1

Here is my task. Every second backgrounder task should generate json based on some data. This operation is not cpu intensive ( mostly network) and it generates JSON content (5-10KB). Operations take about 200ms.

Also I have about 1000 clients asking for this content once every few seconds. Let's say it's about 200 requests/sec.

Server should just output current actual json.

Currently i already have rails 4+nginx+passenger+debian sever doing other jobs, related to this work.

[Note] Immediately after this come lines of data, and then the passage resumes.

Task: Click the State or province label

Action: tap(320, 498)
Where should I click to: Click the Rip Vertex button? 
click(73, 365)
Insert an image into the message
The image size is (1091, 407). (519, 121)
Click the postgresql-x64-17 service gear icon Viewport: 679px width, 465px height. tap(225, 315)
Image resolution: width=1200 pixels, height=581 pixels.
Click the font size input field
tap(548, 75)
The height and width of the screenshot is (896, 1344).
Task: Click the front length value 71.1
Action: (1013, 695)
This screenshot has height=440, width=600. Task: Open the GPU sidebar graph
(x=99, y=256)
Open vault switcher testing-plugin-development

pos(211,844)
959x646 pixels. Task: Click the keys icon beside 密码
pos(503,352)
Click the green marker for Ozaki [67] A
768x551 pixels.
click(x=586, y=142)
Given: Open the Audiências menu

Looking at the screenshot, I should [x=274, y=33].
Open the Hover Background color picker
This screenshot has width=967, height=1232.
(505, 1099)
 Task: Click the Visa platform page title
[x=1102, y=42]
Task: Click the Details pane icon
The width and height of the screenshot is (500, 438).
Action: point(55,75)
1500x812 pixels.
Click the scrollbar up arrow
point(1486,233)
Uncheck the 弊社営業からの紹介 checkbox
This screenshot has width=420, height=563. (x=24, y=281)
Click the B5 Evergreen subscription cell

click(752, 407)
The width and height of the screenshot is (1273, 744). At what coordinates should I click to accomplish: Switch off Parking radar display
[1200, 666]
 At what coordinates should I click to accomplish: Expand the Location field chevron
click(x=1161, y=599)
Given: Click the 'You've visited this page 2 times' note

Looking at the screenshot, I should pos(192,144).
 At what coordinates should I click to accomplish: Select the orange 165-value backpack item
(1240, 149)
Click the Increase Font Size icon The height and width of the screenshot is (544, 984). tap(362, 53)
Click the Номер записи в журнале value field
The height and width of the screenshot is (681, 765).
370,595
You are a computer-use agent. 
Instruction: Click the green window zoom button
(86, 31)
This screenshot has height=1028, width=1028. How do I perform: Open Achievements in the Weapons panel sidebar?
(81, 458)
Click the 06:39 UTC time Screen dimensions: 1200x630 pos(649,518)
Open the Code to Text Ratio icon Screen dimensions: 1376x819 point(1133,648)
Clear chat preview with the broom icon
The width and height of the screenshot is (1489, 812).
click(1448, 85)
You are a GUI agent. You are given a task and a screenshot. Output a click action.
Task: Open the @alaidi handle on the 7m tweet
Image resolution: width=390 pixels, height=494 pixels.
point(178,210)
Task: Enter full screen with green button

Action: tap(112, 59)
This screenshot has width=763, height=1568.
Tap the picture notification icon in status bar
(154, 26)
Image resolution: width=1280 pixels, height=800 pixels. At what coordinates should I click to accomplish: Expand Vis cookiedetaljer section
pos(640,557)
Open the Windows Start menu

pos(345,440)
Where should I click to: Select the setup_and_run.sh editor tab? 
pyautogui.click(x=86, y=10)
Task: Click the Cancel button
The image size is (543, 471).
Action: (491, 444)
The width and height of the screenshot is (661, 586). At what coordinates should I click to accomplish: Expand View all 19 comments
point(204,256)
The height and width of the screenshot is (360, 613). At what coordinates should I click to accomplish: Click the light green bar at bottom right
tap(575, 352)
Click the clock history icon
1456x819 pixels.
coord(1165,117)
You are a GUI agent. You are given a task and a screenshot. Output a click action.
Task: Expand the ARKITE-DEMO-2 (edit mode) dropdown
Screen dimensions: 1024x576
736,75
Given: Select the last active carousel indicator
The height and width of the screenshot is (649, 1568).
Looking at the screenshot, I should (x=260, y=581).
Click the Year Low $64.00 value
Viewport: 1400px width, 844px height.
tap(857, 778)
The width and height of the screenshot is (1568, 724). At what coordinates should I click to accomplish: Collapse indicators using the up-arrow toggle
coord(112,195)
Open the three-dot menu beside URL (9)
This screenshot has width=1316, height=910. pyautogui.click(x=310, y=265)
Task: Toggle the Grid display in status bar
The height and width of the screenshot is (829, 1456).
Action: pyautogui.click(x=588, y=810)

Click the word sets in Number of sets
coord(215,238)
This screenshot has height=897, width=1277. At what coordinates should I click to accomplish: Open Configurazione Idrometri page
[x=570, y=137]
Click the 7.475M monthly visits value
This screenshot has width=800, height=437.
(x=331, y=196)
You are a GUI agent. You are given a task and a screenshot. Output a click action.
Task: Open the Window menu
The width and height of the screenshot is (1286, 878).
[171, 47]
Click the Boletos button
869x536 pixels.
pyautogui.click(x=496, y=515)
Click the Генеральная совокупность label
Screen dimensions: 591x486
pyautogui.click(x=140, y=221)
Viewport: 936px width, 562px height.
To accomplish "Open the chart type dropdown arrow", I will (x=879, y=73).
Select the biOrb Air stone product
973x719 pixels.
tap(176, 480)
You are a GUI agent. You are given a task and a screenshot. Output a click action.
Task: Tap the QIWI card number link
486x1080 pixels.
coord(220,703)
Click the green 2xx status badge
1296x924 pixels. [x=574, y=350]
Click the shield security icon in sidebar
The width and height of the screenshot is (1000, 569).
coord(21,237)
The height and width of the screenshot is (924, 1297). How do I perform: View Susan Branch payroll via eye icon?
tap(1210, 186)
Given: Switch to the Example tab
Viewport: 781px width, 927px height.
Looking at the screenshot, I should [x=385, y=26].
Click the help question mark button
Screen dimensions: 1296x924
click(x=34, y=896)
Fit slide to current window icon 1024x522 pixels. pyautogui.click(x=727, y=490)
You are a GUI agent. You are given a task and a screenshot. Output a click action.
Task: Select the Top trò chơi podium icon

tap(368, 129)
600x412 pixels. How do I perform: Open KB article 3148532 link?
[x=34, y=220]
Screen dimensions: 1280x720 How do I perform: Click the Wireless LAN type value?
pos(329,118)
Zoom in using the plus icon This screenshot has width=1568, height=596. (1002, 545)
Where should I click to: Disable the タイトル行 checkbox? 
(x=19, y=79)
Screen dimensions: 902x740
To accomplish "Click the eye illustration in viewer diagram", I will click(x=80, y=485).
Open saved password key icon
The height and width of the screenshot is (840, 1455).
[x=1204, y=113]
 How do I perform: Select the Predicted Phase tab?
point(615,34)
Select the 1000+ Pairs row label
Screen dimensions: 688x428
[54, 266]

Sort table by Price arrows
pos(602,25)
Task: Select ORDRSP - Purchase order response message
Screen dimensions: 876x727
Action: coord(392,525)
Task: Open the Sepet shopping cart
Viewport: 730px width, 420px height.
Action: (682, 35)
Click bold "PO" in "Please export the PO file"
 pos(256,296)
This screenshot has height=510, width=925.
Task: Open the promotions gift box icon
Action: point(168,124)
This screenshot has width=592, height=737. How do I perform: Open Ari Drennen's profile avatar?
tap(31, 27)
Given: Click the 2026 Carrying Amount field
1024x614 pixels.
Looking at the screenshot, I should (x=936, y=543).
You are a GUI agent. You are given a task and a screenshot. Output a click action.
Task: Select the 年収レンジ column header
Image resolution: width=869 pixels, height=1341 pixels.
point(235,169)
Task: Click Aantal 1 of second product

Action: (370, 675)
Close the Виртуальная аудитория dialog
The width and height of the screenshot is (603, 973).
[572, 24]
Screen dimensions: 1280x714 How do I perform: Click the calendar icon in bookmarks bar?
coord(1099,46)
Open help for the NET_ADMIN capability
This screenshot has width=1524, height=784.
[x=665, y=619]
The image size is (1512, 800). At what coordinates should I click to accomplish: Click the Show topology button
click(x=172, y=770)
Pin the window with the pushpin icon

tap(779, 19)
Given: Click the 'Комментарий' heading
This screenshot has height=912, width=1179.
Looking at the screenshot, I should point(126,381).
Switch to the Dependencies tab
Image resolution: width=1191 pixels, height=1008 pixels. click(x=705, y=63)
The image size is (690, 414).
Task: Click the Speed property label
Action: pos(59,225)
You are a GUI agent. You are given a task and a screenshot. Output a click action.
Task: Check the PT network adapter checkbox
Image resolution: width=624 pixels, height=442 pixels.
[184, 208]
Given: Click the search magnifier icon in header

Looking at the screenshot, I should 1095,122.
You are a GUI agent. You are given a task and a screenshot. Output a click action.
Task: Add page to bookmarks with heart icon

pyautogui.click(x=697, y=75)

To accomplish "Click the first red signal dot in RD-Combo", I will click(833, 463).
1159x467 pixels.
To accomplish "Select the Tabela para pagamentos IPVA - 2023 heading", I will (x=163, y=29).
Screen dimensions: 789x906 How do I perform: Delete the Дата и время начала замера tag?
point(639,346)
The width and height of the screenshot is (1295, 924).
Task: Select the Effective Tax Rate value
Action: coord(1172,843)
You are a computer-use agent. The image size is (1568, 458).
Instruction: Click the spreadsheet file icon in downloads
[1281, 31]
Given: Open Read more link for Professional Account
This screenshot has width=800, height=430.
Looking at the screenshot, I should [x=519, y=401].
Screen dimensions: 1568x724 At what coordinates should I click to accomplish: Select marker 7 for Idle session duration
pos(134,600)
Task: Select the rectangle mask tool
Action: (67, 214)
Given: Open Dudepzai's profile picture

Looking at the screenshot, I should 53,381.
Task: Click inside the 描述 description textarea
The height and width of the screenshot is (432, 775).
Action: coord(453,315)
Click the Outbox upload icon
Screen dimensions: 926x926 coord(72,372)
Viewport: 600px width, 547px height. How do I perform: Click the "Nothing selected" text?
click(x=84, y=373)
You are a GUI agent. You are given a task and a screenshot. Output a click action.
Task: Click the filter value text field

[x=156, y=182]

Being a student I want to make my server in a most cost-effective way having an ability to easy-scale in this ways:

  1. Adding few more backgrounder jobs, generating more json's
  2. Increasing number of requests to 10 000 per second

Currently I have linode 2048 ssd with 2 CPU Cores. My questions are:

  1. What gem/solution should I use for my backgrounder tasks ( the are currently written in ruby )
  2. How to effectivly store actual json and pass it from backgrounder(s) to rails/nginx.
  3. How to make serving json as fast as possible.
Archie Reyes
  • 527
  • 2
  • 14
Yegor Razumovsky
  • 902
  • 2
  • 9
  • 26
  • 1
    Do clients ask for similar type of content? What are background workers busy on? Does the content cacheable? What kind of data structure and storage you have? – Anatoly May 17 '15 at 21:13
  • clients asks a copy of last json created by json. You may think about it as: backgrounder creates a file => client downloads current file. Content cacheable, but every second backgrounder creates new actual file. Backgrounder asks external servers for data and concatenates it. I don'have any storage right now. – Yegor Razumovsky May 18 '15 at 10:56
  • 1
    Is that something like RSS approach? Does URL includes any date range params or user_id? Just trying to figure out the pattern you can apply to – Anatoly May 18 '15 at 12:02
  • it's even simplier then rss. It's like file server. Clients asks for files and background jobs update files. – Yegor Razumovsky May 18 '15 at 13:37
  • no need to store file history. only actual version required – Yegor Razumovsky May 18 '15 at 14:00

1 Answers1

1

you mentioned "Server should just output current actual json", I guess the JSON generation may not become a bottleneck as you can cache it to Memcache and serve Memcache directly:

1) Periodically background process -> dump data to Memcache (even gzip to speed it up)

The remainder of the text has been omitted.